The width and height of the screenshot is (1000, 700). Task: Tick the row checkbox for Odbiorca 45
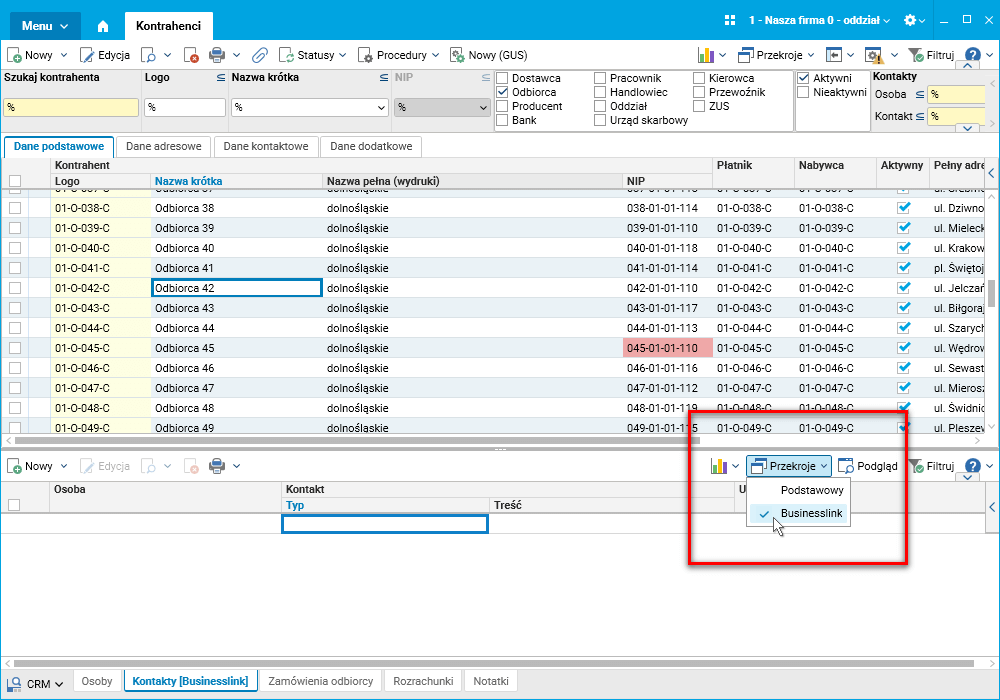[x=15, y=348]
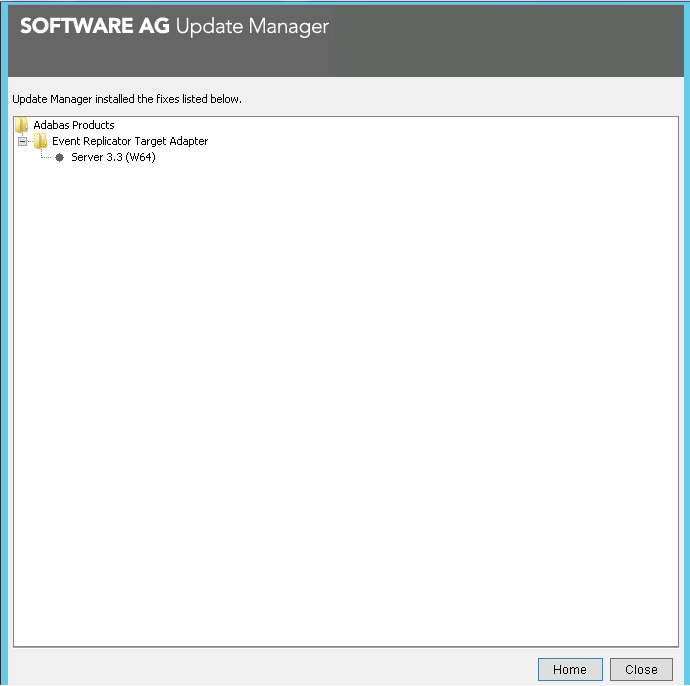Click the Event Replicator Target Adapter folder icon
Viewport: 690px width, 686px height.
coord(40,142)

++++

## Task statement:
Reproduce every line of the entries above word for word, omitting the pictures.

## Response to the exercise:
The width and height of the screenshot is (1000, 700). Task: Tick the row checkbox for Odbiorca 45
[x=15, y=348]
Click the Event Replicator Target Adapter folder icon
Viewport: 690px width, 686px height.
coord(40,142)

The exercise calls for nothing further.